Ever since I launched the Film & Water Podcast, I've been wanting to get back to writing the occasional movie review here for this long-dormant writing blog. Then when my pals Chris and Cindy Franklin reviewed Hammer's The Vampire Lovers for a Halloween-themed episode of their show, the Super Mates Podcast, it inspired me to watch the movie for the first time. After watching it via Amazon Prime, I decided to jot down a few thoughts on it myself!

The film has a killer (no pun intended) opening, where a vampire hunter named Baron Hartog (Douglas Wilmer) beheads a beautiful, sultry vampire who has killed his sister. We then flash forward to the home of General Von Spielsdorf (Peter Cushing), which includes a niece and a sort of adopted daughter named Marcilla, played by the stunning Ingrid Pitt:



It's clear right off the, er, bat, that Marcilla is, if not a vampire, certainly a bit different than the rest of the family. She seems to regard every woman in her orbit with lust, and puts the moves on the General's niece, only waiting until after the seduction is over to put the bite on her. In an unusual bit, it would seem that Marcilla does not turn into a bat, but rather a cat. The General's niece has intense nightmares about being smothered by a giant cat ("Its fur was in my mouth!"), but everyone dismisses her until it's too late.
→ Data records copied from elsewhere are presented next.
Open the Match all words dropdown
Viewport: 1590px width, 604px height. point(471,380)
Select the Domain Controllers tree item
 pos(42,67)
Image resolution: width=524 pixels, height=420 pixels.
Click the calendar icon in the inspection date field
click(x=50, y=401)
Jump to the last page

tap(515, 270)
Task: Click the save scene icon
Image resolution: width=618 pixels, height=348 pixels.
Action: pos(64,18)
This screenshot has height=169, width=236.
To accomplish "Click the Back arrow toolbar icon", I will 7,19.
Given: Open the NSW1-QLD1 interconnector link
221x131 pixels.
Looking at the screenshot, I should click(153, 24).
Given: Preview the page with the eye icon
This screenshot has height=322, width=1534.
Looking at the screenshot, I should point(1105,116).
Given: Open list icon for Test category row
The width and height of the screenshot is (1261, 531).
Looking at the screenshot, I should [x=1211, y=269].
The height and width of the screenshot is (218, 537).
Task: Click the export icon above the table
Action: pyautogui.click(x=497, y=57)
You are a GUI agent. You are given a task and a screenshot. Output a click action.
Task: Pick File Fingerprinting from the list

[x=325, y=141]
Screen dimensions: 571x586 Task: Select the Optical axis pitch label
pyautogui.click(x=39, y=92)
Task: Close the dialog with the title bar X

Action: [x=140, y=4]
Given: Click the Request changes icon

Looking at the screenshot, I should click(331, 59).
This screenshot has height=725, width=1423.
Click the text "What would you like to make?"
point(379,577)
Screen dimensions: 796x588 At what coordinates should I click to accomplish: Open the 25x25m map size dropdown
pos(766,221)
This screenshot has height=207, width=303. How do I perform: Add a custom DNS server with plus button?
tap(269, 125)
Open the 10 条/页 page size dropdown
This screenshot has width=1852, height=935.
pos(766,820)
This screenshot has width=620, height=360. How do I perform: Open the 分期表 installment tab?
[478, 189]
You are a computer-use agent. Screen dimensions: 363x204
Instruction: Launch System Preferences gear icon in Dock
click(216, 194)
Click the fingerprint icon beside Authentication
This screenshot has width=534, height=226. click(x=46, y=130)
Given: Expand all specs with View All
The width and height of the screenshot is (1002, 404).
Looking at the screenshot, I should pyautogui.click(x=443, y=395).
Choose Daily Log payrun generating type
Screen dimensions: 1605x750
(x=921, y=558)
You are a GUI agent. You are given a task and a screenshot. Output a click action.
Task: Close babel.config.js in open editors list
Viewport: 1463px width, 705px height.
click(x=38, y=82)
Marcilla (now calling herself Carmilla, doing the whole Count Alucard bit) then takes up with another family, and puts the moves on the young daughter, a saucer-eyed waif named Emma (Madeline Smith). Their relationship is so hilariously inappropriate, with Carmilla barely bothering her sexual interest in Emma, that you wonder what the rest of the household was doing. There's a scene where Pitt chases Smith around while both of them are half nude, ending with a clinch on the bed, which told me why this particular Hammer Production never showed up as part of the weekend "Creature Features" that I watched as a kid:


After a few more killings (Carmilla does put the bite on some men, but she seems to want to get it over with as soon as possible), the jig is up for Carmilla, and she is chased to her family crypt by the General and Baron Hartog, now much older and weary from having so much experience hunting vampires:



Generally, The Vampire Lovers is delightfully straightforward: Carmilla is a lesbian vampire, and basically humps and bites her way through everyone she meets until the people around her wake up to the situation. There's a not a lot of tension or suspense here, you're basically just waiting for the obvious to be discovered. It's funny, in some ways Carmilla being a vampire is more readily accepted as a reality than her being a lesbian: everyone seems just seems to think Carmilla is a close family friend, despite the fact she's caught several times laying in bed with her quasi-adopted sisters and other family relations.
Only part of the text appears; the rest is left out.